Investment Portfolios Are Broken And Gold Is the Fix - GraniteShares
(Kitco News) - Investors are turning to gold as an alternative asset since the traditional bonds and stocks recipe is no longer working due to rising global financial market volatility and economic uncertainty, said one fund manager.
In a recent telephone interview with Kitco News Will Rhind, CEO of GraniteShares creators of the low-cost gold-backed exchange-traded fund (NYSE: BAR) said that 2018 was the first year that investors with a traditional 60-40 stock/bond portfolio allocation lost money in 10 years.
Will Rhind, CEO of GraniteShares
“After 2018, investors are now wondering how they are going rebuild their portfolios,” he said. “Investors realize that they now need something in their portfolio that has a low correlation to bonds and stocks and that is where gold comes in.”
The comments come after gold has fallen from last month’s eight-month high. On a positive note, the yellow metal continues to hold above its critical psychological support level of $1,300 an ounce. April gold futures last traded at $1,312.20 an ounce, down 0.47% on the day.
Although gold is struggling to maintain momentum, Rhind said that he doesn’t see a repeat of 2018 for the yellow metal.
He explained that one significant difference between the current market environment and 2018, was that gold faced strong headwinds from the U.S. dollar. He said that the U.S. dollar has peaked with Federal Reserve monetary policy tightening on hold for the foreseeable future. He added that at the same time, weaker economic growth will keep the pressure on global equity markets. He also noted that since the start of the year, gold has kept pace with equity markets, which is something that didn’t happen last year.
“We are not going back to where we were: an environment where investors are complacent on risk,” he said. “There is an acknowledgment that we are nearing the end of the business cycle and we can expect to see lower economic growth and that will be an important driver for gold.”
Rhind said that his firm has seen firsthand the growing interest in gold.
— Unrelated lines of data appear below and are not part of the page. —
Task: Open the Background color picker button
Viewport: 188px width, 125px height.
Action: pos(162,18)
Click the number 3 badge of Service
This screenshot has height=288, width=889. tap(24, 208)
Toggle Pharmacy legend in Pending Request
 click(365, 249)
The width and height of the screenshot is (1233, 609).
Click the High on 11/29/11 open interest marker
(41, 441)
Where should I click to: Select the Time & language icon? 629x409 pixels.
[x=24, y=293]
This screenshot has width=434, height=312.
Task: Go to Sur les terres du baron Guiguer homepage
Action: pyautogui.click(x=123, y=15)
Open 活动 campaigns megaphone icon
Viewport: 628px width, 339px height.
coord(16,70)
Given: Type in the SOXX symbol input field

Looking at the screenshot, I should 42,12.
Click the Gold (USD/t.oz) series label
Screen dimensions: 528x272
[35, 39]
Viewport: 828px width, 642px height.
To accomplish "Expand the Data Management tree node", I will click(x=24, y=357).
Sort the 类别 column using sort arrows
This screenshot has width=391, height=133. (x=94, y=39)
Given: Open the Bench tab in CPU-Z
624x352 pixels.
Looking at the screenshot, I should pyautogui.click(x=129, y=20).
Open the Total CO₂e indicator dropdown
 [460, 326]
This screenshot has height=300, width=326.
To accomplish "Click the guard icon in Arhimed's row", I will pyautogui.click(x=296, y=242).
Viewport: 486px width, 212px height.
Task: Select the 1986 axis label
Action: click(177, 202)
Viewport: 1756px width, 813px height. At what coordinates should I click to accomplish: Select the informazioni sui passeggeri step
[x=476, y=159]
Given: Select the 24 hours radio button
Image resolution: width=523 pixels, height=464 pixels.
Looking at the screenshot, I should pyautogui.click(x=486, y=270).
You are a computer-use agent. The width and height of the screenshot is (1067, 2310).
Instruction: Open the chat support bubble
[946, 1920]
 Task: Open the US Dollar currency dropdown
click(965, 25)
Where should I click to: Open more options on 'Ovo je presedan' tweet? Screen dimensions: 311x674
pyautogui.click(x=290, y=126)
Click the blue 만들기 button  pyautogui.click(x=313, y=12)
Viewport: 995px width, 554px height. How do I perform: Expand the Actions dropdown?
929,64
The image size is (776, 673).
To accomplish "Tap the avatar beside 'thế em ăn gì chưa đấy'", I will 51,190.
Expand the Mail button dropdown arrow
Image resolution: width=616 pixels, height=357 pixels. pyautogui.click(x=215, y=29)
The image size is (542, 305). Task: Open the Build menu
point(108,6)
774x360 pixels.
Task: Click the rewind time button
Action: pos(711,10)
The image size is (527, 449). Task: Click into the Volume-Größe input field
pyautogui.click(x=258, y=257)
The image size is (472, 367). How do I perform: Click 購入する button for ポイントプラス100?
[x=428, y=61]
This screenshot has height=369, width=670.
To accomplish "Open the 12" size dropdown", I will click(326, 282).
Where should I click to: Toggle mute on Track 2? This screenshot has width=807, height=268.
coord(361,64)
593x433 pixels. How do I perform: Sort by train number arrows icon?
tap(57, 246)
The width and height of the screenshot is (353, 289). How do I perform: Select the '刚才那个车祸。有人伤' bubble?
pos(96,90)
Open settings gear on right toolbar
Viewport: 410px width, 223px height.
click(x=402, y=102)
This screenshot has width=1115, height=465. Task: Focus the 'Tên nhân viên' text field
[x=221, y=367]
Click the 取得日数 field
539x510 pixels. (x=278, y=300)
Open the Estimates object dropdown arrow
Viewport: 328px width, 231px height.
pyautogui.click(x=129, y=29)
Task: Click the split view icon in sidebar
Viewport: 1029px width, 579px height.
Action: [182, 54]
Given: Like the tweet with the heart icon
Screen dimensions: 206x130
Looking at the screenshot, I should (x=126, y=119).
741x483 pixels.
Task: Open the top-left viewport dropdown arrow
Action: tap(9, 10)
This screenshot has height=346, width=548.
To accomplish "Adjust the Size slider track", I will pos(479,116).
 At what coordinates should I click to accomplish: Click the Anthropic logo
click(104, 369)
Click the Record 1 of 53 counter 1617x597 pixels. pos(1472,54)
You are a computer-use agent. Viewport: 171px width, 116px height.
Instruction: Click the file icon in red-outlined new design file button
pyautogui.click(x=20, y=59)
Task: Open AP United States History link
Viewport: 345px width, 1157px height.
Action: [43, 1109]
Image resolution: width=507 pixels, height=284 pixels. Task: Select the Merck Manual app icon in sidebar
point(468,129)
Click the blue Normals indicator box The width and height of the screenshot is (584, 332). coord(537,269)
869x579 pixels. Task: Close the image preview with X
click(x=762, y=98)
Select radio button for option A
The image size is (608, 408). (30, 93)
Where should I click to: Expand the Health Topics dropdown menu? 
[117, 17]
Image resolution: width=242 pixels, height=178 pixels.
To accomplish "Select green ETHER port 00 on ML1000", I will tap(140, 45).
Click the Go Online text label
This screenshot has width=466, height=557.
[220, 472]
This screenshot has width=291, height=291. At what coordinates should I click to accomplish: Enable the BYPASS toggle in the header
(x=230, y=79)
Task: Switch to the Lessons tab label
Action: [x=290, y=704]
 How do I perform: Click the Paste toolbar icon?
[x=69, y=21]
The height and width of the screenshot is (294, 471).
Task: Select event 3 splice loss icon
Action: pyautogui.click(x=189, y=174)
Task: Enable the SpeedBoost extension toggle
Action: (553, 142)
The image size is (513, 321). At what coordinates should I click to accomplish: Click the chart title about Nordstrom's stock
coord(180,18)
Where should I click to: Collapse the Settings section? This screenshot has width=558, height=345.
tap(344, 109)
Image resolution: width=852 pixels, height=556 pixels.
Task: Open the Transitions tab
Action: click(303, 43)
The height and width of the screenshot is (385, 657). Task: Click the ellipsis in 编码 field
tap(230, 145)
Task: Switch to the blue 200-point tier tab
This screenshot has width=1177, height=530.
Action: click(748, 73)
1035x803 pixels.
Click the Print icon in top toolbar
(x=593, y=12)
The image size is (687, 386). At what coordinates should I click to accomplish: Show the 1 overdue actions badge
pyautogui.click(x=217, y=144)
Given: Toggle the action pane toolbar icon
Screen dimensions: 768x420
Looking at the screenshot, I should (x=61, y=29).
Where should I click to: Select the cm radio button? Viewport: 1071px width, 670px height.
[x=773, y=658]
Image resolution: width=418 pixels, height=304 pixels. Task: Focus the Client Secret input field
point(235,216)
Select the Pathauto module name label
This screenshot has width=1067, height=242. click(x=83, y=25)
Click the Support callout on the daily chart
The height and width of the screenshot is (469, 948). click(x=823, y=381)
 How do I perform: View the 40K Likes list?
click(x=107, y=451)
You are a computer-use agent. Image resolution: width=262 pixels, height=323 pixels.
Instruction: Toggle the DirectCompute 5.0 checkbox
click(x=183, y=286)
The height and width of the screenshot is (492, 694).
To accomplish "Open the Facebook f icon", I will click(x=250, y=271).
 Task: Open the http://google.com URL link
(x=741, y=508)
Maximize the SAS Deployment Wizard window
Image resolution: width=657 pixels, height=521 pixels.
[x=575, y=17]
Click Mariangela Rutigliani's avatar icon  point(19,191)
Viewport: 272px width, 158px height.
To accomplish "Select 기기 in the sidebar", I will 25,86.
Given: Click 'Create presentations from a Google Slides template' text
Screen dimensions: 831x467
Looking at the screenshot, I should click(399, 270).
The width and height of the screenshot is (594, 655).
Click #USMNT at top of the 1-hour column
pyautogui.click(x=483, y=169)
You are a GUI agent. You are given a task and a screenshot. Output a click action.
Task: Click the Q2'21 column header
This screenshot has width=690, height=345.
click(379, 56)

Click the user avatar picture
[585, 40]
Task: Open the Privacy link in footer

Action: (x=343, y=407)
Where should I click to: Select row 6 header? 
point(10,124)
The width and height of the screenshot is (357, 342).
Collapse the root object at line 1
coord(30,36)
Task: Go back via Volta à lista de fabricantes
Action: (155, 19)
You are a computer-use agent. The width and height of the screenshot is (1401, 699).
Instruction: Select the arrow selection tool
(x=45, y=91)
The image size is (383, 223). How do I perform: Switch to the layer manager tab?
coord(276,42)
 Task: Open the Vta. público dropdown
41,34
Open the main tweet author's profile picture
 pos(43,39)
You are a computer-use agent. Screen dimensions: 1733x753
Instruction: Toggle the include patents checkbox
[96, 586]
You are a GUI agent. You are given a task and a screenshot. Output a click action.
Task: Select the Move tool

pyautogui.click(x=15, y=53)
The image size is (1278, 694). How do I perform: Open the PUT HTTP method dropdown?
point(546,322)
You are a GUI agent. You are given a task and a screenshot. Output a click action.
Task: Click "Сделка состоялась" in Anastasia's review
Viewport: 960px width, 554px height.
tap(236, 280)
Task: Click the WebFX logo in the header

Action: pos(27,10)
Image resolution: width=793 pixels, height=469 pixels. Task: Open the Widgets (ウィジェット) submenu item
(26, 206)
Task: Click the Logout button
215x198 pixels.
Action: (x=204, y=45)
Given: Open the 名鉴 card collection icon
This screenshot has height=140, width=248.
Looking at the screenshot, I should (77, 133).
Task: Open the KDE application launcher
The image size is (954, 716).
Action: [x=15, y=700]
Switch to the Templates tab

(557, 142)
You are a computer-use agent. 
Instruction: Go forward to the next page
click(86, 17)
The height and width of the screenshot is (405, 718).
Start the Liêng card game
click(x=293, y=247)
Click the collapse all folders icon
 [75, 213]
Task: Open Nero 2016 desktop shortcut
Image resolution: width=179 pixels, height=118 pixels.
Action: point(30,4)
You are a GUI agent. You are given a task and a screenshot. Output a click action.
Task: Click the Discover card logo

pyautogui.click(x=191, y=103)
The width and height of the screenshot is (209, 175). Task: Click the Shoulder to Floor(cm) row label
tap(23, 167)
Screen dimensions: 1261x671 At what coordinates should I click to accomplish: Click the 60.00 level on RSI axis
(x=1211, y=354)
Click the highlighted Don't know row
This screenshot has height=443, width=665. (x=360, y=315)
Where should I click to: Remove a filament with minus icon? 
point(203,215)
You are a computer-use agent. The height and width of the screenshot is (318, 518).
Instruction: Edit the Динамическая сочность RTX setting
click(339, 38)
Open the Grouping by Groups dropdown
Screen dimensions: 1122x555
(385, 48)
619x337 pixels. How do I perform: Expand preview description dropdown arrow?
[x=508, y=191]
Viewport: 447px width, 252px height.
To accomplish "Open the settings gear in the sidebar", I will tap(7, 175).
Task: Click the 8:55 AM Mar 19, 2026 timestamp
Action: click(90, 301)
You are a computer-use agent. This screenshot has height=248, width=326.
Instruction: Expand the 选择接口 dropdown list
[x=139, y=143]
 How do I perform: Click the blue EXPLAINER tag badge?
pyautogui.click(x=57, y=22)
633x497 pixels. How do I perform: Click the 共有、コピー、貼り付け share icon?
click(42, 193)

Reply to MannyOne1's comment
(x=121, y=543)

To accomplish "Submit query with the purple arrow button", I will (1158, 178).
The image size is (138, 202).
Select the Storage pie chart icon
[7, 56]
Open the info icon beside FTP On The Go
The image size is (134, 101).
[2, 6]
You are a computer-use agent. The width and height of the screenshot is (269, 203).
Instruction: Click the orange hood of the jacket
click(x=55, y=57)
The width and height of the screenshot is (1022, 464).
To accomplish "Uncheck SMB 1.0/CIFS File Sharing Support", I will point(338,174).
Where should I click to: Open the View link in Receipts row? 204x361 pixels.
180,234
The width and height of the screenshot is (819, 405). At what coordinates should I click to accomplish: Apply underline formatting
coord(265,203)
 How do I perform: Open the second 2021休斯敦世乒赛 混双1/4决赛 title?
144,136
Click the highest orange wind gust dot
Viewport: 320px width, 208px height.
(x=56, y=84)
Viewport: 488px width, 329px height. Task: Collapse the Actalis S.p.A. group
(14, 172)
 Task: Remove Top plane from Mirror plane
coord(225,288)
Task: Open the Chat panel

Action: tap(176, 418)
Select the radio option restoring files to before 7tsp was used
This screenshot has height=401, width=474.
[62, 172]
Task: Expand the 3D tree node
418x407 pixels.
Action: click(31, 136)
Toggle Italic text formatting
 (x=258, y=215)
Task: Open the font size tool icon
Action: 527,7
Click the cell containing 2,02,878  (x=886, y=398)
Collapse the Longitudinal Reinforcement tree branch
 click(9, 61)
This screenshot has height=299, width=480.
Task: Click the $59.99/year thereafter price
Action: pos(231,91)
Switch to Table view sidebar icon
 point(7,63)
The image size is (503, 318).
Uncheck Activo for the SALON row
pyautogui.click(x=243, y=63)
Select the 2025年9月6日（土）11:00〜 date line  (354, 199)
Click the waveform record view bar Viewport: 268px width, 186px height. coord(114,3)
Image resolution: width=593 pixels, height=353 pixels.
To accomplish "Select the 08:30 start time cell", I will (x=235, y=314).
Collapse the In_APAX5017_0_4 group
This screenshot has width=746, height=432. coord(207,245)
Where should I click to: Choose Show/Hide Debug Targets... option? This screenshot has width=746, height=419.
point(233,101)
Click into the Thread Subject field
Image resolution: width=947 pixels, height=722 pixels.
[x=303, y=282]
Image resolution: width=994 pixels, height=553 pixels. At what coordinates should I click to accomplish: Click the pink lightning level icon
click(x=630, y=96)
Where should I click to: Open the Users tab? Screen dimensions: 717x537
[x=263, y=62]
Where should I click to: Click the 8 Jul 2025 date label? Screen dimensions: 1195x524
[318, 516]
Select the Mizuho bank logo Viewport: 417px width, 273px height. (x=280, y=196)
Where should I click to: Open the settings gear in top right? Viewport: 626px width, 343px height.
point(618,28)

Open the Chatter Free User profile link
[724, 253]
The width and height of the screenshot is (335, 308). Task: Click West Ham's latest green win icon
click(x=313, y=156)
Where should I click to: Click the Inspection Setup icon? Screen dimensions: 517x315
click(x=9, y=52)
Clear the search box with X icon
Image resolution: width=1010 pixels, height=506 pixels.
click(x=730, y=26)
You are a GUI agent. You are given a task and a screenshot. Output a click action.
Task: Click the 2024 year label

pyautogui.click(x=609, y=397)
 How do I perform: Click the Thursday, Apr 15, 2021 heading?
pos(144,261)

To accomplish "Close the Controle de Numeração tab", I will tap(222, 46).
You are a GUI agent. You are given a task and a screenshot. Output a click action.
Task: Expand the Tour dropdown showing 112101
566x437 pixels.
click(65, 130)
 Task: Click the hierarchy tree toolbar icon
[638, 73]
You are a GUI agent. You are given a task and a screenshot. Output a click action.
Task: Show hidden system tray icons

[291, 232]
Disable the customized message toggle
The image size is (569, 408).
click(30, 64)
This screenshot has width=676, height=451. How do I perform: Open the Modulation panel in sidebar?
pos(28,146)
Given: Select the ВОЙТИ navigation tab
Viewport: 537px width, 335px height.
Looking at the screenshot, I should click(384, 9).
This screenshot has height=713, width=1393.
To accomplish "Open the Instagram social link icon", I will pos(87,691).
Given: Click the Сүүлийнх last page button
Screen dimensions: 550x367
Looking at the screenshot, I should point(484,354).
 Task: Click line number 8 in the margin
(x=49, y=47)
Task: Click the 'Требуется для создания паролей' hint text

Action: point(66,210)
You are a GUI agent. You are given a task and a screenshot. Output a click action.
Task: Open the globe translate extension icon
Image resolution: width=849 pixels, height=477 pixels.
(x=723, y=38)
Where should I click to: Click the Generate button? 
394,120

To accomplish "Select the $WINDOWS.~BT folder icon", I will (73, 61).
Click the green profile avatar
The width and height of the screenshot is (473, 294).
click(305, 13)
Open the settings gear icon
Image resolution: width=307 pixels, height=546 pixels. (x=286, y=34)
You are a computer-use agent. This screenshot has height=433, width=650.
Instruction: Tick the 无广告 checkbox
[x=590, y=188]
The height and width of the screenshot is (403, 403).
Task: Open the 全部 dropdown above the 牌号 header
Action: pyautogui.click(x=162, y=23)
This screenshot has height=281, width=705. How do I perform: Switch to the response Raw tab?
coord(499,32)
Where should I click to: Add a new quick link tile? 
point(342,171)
GranitShares was one of the fastest growing asset managers in the U.S. last year, as its assets under management expanded by 1,180% and rising more than $500 million.
The surge in the company’s growth came from its gold-backed ETF, which saw its AUM surpass $430 million.
“That is a function of investors looking to protect their portfolios in an environment of low growth and the potential of further disappointment in equity performance,” he said.